Practice Management: Why Are Orthodontic Lawsuits Initiated... and Why Are They Lost? Donald E. Machen, DMD, MSD, MD, JD, MBA, CFA

by Donald E. Machen, DMD, MSD, MD, JD, MBA, CFA

The vast majority of orthodontic professional negligence malpractice lawsuits are avoidable. This is one of the main reasons that effective risk management in professional healthcare practice, and especially in an orthodontic practice, is such a vital and high return activity. The return on investment (ROI) received from effective risk management implementation is significant and almost incalculable.

The overriding reason for effective risk management is that patient care is optimized, especially when consistent and appropriate procedures and protocols are followed. Briefly mentioned in this article (and to be followed in a subsequent article), the use of the Encounter-Based Risk Management (EBRM) System eliminates the initiating factors for a lawsuit as well as those aspects that are implicated with the loss of a lawsuit. EBRM represents an integration of evaluation, treatment and communication protocols and procedures that can be relied upon in detecting deviations from expected progress and create the proper pathways for treatment, while keeping all involved completely current. This professional approach eliminates the initiators of lawsuits and the reasons for their loss.

Of equal importance is why are these lawsuits lost? The reasons for losses are not quite as clear. However, surveys conducted over many years suggest several reasons that are grouped into frequency clusters.

From the surveys that our group conducted, the highest frequency cluster (30-44 percent) includes: failure to diagnose, which includes unrealistic expectations, necessitating the spending of adequate time interviewing the patient to learn what they really want treatment to achieve; failure to respond, including failure to treat, failure to refer, failure to follow- up; and, and lack of adequate informed consent.

The next cluster (27-38 percent) consists of: poor records, missing records and altered records. And, finally the last cluster (three to eight percent) is treatment negligence.

The EBRM System functions to eliminate Cluster 1 orthodontic professional negligence actions by:
  • Developing and maintaining an optimal interpersonal relationship,
  • Careful patient selection,
  • Effective informed consent presentation and documentation and communication protocols and procedures to all involved practitioners and the patient/parent,
  • Appropriate diagnostic evaluations and treatment planning protocols and procedures and effective communication as above,
  • Providing transparent, consistent and inclusive communication among all involved (especially the patient).
By incorporating an effective risk management overlay to every aspect of your orthodontic practice, the most frequently cited reasons for the lawsuit being initiated and lost by the orthodontist are eliminated!

Cluster 2, composed of poor records, missing records or altered records, is also avoidable. Keeping records is an integral part of health-care practice. Many practitioners use a computer-based system. As long as the entries are complete and regular and/or automatic, secure backup is employed, little extra effort needs to be invested to incorporate the recommendations that are needed for effective risk management. Some systems permit diagnostic materials, images, worksheets, informed consent and treatment planning inputs to be stored as well. If not, these should be preserved traditionally in the event they are needed to demonstrate what the clinician considered pre-treatment and how the treatment plan was determined.

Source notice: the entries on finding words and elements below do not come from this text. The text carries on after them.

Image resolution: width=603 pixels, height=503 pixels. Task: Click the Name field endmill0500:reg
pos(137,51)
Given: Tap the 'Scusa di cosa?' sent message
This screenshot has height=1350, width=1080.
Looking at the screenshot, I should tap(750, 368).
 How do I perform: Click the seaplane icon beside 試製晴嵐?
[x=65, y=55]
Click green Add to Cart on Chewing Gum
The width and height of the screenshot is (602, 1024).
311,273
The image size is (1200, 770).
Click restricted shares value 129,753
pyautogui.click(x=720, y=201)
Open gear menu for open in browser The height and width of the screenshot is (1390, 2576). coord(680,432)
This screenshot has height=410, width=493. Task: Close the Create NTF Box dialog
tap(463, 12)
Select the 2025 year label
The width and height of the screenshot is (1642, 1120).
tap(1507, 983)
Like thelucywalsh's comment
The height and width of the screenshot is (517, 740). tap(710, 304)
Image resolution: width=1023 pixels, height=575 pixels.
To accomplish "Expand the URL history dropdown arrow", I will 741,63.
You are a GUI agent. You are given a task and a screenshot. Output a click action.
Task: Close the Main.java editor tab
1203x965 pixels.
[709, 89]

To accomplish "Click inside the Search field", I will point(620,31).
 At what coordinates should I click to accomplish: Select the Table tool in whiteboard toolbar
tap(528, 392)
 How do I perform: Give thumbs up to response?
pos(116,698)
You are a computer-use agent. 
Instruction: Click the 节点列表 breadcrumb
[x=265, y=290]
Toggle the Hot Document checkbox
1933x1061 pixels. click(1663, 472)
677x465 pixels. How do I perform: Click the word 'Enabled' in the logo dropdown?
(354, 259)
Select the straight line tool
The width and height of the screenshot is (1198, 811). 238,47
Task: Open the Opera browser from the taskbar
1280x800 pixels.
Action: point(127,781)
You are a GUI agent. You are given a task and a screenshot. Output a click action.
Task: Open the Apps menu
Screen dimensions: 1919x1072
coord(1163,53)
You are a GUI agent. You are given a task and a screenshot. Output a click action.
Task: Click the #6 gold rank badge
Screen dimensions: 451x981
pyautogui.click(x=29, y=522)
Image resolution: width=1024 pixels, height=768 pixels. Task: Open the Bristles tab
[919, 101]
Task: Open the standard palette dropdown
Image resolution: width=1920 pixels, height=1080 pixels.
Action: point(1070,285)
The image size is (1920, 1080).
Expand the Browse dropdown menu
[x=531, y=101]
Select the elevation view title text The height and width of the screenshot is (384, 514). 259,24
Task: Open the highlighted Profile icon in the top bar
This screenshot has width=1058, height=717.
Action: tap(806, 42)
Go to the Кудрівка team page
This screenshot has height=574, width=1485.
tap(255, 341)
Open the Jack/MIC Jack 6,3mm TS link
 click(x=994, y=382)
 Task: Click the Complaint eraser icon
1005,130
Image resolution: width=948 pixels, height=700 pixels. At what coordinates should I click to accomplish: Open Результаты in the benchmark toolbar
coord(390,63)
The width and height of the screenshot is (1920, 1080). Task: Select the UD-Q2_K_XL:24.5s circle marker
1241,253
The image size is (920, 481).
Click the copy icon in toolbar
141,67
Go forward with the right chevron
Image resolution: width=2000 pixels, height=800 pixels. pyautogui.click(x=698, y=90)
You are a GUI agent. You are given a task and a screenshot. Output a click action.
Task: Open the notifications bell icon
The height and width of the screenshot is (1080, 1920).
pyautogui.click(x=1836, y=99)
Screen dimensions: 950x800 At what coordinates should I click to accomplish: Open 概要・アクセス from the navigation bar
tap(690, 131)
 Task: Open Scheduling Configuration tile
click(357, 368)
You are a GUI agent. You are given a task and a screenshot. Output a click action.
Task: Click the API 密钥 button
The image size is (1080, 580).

These supporting documents should be maintained along with the other components of the patients record. An important document not used in the majority of orthodontic offices is a summary checklist describing what was presented to the patient/parent during the consultation/informed consent conference. Initials/signatures of all present, alongside each of the five critical aspects, which need to be discussed, should be maintained to evidence the discussion. These aspects are: the nature of the problem, the primary treatment plan recommended, any alternative treatments recommended, the potential material complications of the primary and alternative treatments and the potential material complications should the patient elect to have no treatment.

Further, correspondence to all involved practitioners, as well as the patient/parent, should include a review of this information along with other aspects of the orthodontic care and any other care needed. Implementing this protocol will avoid the patient alleging a failure to diagnose and/or inform, refer and/or treat.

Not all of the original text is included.